The instantaneous phase of the alpha and amplitude of the gamma frequencies were extracted using Hilbert transformation of the filtered time courses. Epochs between 0 and 1500 ms after stimulus onset were then extracted from the filtered and Hilbert transformed data for both the SWS and MSS conditions. To prevent spurious PAC due to sharp edges in the data, the epochs were concatenated into one vector per vertex (Kramer et al., 2008). Additionally, a baseline condition was created from the 500 ms prestimulus periods. To match the SWS and MSS conditions in total data duration, three times as many prestimulus periods as the number of epochs were used per participant. To quantify the degree of PAC, we used the normalized modulation index by Özkurt and Schnitzler (2011). The analysis was performed with the help of the pactools package (Dupré la Tour et al., 2017).

Cluster-based permutation statistics (Maris and Oostenveld, 2007) were used to determine regions of significant group difference (for the parameters, see section 2.9). For the correlation calculations, we selected the peak PAC value for each participant within the cluster showing significant group difference. Differences in correlations between groups were assessed using Fisher’s r-to-z transformation. All analyses were performed with the help of the Massachusetts Life Sciences Center (MLSC) Compute Cluster.

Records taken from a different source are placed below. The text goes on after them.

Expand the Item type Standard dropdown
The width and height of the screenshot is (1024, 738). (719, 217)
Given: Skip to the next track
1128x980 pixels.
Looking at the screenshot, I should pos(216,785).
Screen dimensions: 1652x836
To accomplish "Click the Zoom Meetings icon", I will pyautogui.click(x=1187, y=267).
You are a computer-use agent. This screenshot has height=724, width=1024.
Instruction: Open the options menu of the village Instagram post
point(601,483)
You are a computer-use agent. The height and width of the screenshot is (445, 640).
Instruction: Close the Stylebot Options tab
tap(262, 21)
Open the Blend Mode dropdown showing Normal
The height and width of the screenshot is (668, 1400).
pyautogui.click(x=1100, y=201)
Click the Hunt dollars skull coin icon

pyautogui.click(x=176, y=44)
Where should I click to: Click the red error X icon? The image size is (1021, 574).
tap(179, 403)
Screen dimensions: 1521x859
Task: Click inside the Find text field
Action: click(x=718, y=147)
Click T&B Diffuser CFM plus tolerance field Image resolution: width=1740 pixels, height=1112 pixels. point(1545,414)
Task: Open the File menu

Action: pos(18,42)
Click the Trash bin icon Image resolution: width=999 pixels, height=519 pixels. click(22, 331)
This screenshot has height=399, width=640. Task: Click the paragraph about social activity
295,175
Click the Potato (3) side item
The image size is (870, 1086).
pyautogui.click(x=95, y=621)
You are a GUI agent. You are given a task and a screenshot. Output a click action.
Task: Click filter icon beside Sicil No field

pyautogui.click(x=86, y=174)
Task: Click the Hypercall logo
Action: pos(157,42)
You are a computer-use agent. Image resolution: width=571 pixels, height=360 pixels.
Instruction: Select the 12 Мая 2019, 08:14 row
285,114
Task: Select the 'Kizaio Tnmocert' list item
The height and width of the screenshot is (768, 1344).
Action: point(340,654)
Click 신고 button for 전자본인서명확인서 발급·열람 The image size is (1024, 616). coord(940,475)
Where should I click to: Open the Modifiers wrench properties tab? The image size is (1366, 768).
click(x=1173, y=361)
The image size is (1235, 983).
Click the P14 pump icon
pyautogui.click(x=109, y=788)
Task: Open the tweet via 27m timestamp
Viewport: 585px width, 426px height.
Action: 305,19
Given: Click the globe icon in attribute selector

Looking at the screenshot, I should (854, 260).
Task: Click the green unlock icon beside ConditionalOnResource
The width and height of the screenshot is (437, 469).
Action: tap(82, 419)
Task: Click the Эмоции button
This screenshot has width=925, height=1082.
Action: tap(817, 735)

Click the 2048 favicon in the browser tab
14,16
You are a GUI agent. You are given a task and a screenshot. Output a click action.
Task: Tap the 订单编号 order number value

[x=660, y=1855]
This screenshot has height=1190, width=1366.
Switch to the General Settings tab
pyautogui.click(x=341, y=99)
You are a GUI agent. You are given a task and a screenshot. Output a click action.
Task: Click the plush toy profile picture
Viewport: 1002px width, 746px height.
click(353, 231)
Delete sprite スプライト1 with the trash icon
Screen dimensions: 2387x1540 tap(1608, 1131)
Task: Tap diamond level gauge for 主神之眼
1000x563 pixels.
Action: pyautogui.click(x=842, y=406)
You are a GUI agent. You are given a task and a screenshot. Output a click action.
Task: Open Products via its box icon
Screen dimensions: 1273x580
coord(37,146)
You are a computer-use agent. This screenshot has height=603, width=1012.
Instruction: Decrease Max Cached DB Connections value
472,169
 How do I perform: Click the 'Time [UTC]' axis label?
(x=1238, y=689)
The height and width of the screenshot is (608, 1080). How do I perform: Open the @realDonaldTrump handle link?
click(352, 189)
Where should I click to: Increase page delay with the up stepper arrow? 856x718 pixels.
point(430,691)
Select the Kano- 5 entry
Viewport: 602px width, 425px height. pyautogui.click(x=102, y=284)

2.12. Data and code availability

The MRI data were processed using the FreeSurfer software (Version 6.0.0; available at https://surfer.nmr.mgh.harvard.edu/ and https://github.com/freesurfer/freesurfer). The MEG data processing was done with the help of the MNE-Python software (Version 0.24.0; available at https://mne.tools/stable/index.html and https://github.com/mne-tools/mne-python). The phase-amplitude coupling analysis was performed with the help of the pactools package (available at https://github.com/pactools/pactools). All custom codes used in the processing and analyses of the data will be made available upon the acceptance of this paper (https://github.com/Kenet-lab). The raw behavioral, MEG, and MRI data supporting the conclusions of this article will be made available by the authors following approval of the required Massachusetts General Hospital Data Sharing agreement.

3. Results

3.1. Auditory event-related fields (ERFs)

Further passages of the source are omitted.